Problem to work on
Copy the listing below exactly, from its first line to its last, and leave out the pictures.

Lines of data
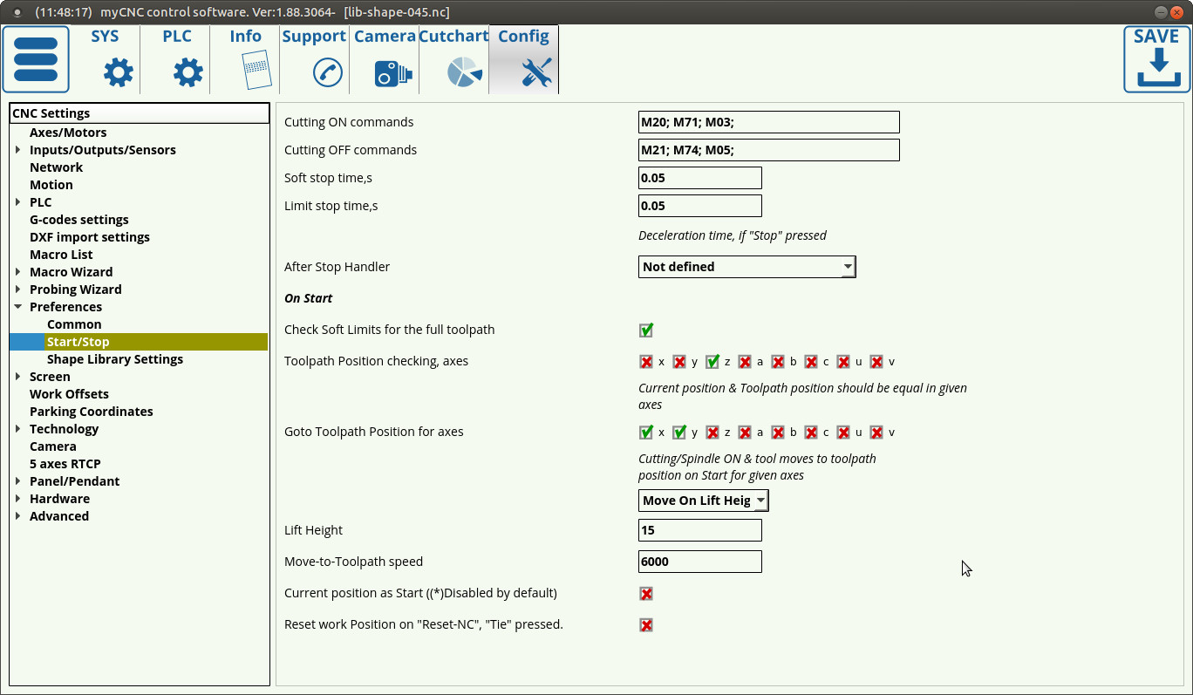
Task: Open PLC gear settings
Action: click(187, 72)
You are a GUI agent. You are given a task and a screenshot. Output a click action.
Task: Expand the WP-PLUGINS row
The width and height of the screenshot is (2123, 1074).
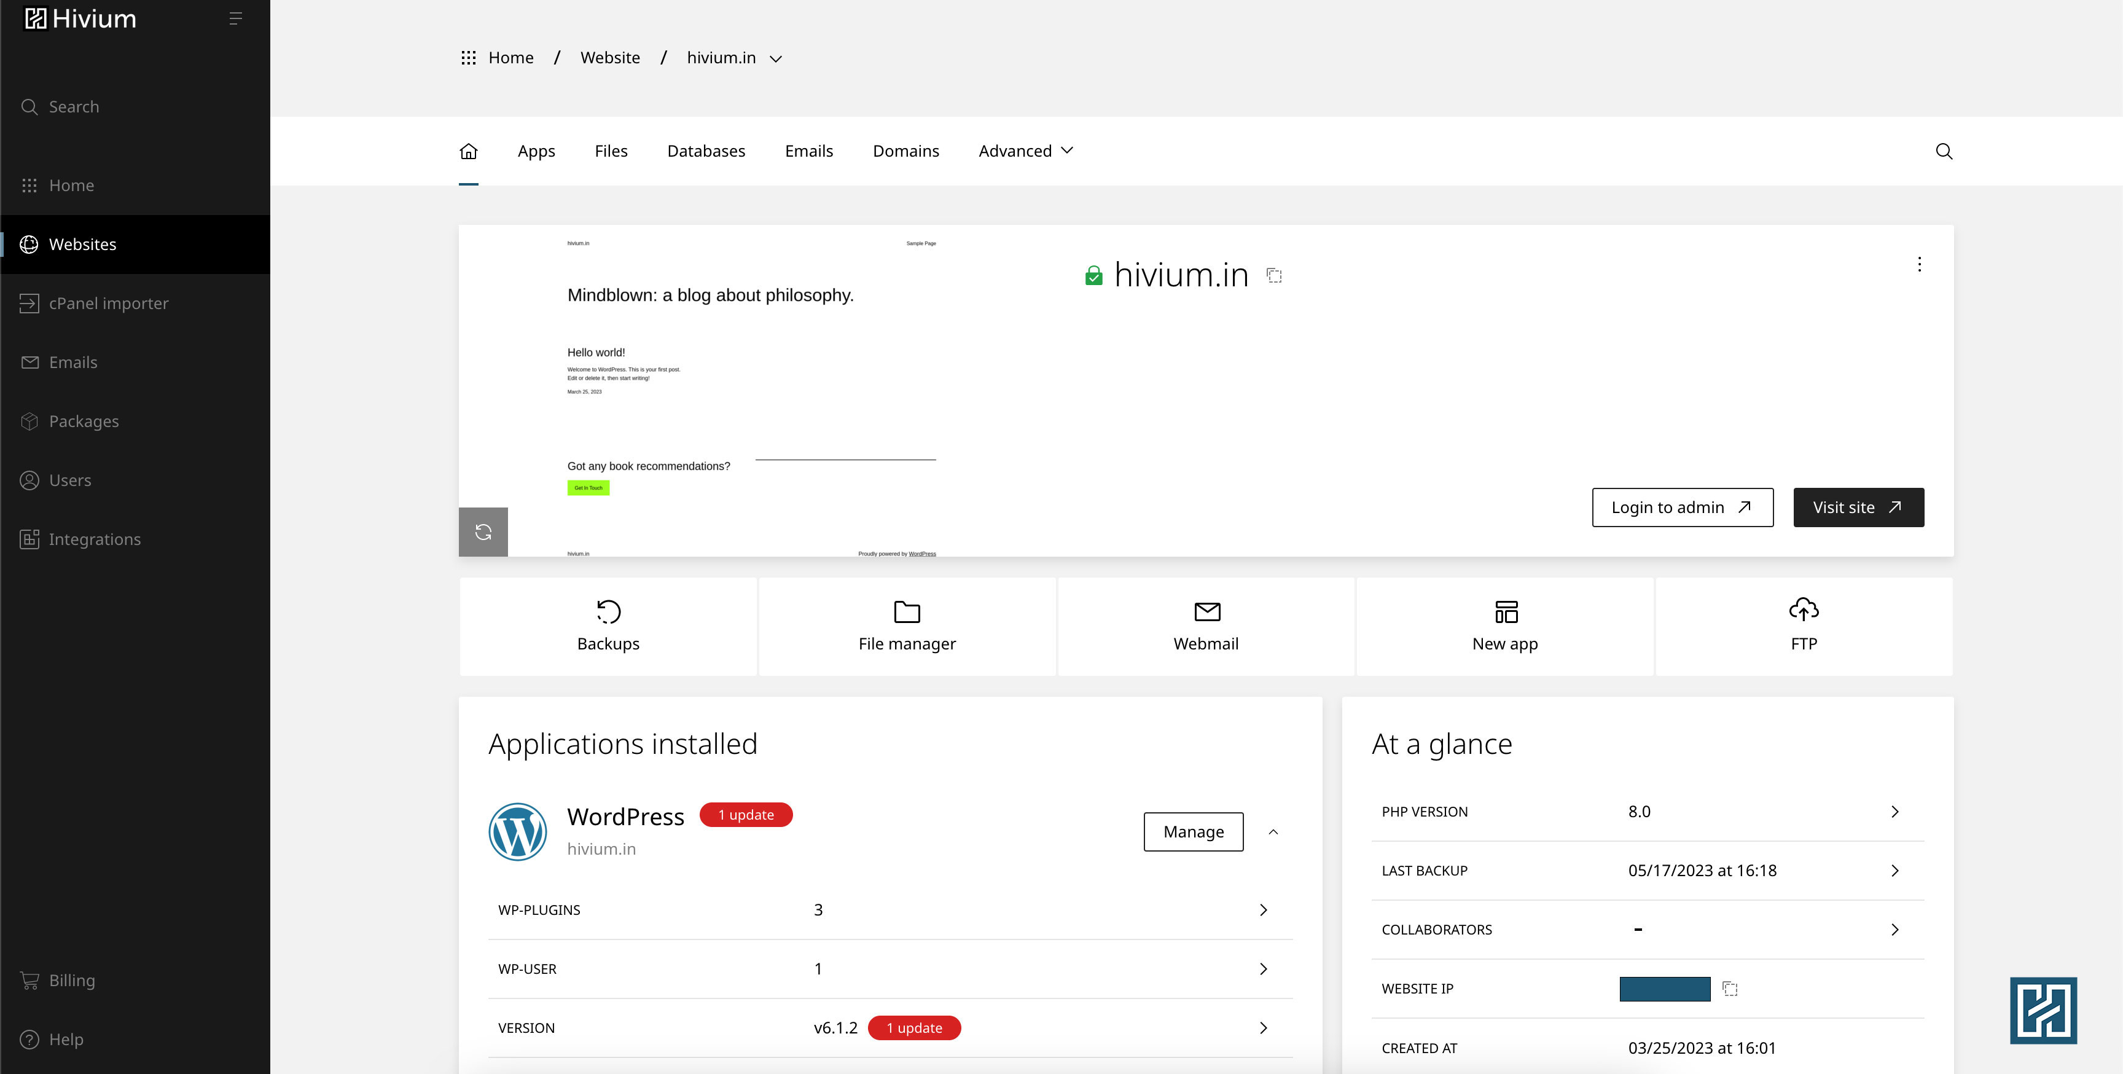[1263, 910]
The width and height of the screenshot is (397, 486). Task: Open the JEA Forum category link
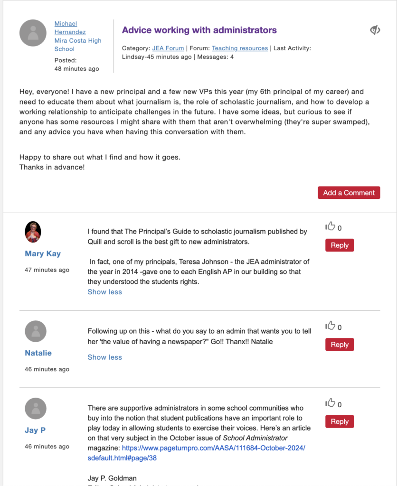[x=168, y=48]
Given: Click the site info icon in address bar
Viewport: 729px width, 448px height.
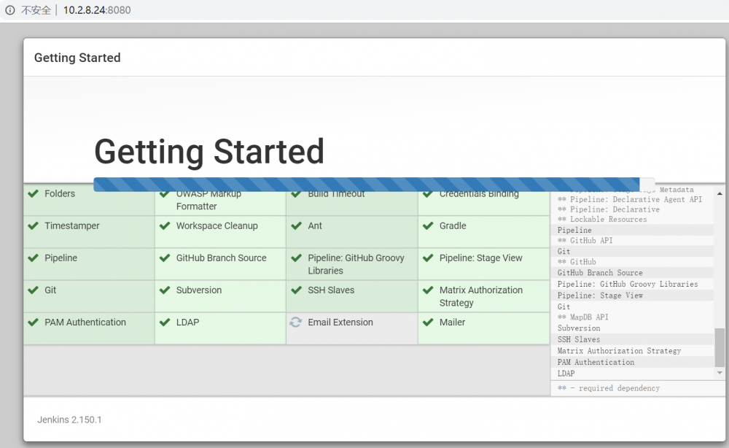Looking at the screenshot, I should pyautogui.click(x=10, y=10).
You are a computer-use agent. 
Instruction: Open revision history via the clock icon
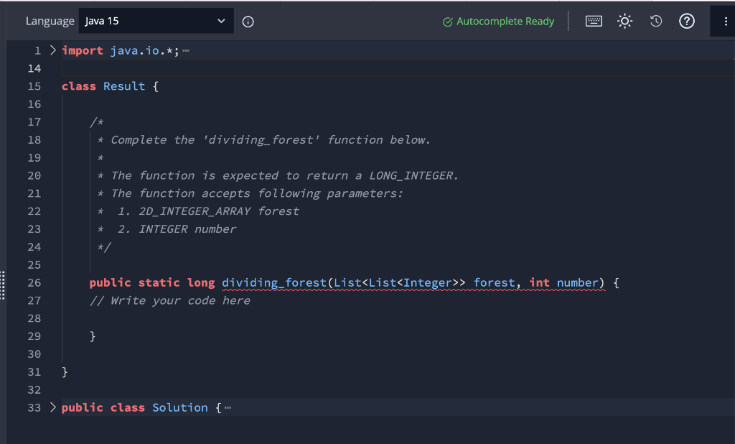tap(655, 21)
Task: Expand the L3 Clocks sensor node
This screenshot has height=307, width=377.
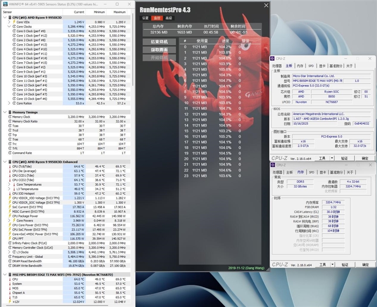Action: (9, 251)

Expected answer
Task: Open PLC gear settings
Action: click(187, 72)
You are a GUI agent. You are given a task and a screenshot. Output a click action.
Task: Expand the WP-PLUGINS row
The width and height of the screenshot is (2123, 1074).
[1263, 910]
The width and height of the screenshot is (397, 486). Task: Open the JEA Forum category link
[x=168, y=48]
Given: Click the site info icon in address bar
Viewport: 729px width, 448px height.
Looking at the screenshot, I should pyautogui.click(x=10, y=10).
You are a computer-use agent. 
Instruction: Open revision history via the clock icon
tap(655, 21)
Task: Expand the L3 Clocks sensor node
This screenshot has height=307, width=377.
Action: (9, 251)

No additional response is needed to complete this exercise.